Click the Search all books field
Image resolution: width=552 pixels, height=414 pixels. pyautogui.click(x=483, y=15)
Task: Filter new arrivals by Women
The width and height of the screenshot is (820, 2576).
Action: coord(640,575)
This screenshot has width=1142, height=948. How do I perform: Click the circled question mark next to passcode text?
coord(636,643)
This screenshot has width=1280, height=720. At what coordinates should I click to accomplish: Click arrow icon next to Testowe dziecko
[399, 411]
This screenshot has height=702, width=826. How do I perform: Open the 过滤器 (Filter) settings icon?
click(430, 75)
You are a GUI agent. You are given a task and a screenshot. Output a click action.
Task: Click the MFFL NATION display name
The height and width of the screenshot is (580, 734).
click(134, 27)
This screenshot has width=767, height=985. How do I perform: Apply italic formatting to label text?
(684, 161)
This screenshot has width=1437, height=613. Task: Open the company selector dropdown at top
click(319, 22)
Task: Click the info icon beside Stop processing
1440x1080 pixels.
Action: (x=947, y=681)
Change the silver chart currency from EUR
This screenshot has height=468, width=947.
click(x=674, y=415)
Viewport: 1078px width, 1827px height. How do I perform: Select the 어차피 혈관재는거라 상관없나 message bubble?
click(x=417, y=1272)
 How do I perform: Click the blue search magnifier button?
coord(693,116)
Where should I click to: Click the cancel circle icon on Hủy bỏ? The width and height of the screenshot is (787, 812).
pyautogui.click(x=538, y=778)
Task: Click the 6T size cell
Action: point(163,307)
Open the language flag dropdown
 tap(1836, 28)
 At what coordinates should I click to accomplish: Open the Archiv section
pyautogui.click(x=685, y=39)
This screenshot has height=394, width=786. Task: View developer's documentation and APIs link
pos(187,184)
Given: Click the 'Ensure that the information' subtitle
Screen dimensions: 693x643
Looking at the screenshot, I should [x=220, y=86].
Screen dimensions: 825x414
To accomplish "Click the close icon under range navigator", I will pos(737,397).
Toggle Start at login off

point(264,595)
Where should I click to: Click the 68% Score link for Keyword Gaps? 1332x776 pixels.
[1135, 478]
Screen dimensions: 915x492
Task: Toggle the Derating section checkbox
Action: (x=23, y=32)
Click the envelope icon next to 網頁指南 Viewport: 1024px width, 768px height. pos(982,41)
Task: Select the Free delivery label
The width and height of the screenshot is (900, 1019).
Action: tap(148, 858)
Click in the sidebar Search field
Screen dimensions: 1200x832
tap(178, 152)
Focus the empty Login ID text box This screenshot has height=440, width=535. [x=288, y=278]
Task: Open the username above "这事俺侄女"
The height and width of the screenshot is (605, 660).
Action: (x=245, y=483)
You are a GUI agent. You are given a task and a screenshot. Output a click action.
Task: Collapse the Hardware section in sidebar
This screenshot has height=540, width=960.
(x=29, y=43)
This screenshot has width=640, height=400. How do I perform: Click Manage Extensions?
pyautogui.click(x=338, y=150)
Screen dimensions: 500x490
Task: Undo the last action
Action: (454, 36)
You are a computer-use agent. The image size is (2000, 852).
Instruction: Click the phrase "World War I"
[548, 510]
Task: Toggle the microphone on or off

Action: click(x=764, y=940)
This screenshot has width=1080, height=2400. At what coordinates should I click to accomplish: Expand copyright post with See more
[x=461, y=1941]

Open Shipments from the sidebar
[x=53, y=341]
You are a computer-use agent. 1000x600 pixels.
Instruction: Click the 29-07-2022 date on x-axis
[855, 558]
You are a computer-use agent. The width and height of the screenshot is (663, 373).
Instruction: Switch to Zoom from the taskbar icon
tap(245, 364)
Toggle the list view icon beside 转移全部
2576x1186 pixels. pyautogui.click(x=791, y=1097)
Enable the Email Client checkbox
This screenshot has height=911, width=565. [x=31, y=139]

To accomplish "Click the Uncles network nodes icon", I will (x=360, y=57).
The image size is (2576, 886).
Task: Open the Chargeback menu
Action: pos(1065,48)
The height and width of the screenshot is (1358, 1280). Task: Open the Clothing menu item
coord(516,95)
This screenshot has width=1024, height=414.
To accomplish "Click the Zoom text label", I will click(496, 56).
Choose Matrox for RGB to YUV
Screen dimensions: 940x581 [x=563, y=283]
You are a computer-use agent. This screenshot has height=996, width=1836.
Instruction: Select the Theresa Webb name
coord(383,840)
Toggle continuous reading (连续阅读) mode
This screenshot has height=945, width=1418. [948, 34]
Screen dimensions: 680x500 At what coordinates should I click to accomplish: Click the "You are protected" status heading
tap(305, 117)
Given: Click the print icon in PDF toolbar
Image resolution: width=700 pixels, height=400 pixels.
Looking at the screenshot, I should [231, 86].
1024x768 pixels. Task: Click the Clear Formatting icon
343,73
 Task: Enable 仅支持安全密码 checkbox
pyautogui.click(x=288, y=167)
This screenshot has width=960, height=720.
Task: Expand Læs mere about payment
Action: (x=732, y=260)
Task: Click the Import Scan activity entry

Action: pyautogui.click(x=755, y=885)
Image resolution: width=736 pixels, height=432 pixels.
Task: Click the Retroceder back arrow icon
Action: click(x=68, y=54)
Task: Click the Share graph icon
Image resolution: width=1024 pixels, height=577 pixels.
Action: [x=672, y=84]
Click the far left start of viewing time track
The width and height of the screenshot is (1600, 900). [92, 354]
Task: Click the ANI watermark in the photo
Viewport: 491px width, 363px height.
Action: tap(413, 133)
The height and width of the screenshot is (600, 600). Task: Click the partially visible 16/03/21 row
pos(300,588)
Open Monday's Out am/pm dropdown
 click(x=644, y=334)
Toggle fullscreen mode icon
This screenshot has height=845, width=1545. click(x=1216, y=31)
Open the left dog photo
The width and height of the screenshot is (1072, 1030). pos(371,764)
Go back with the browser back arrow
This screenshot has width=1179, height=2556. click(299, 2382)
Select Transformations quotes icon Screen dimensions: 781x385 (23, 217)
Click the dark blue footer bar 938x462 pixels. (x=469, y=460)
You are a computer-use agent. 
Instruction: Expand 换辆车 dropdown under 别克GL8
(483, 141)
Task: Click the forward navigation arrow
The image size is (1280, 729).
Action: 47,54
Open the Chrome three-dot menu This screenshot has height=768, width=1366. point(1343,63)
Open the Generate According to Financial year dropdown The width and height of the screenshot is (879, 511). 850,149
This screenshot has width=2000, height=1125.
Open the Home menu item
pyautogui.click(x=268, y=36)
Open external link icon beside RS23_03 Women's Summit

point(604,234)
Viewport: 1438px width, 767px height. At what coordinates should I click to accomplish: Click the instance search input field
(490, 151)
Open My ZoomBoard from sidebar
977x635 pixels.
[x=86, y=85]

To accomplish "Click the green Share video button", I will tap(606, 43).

WHAT TO WORK ON.
For this task, write out exactly the lines of the entries above, starting at the line with "Click the envelope" and ending at the line with "You are a computer-use agent. The image", both included, and no others.

WRITTEN SOLUTION.
Click the envelope icon next to 網頁指南 Viewport: 1024px width, 768px height. pos(982,41)
Task: Select the Free delivery label
The width and height of the screenshot is (900, 1019).
Action: tap(148, 858)
Click in the sidebar Search field
Screen dimensions: 1200x832
tap(178, 152)
Focus the empty Login ID text box This screenshot has height=440, width=535. [x=288, y=278]
Task: Open the username above "这事俺侄女"
The height and width of the screenshot is (605, 660).
Action: (x=245, y=483)
You are a GUI agent. You are given a task and a screenshot. Output a click action.
Task: Collapse the Hardware section in sidebar
This screenshot has height=540, width=960.
(x=29, y=43)
This screenshot has width=640, height=400. How do I perform: Click Manage Extensions?
pyautogui.click(x=338, y=150)
Screen dimensions: 500x490
Task: Undo the last action
Action: (454, 36)
You are a computer-use agent. The image size is (2000, 852).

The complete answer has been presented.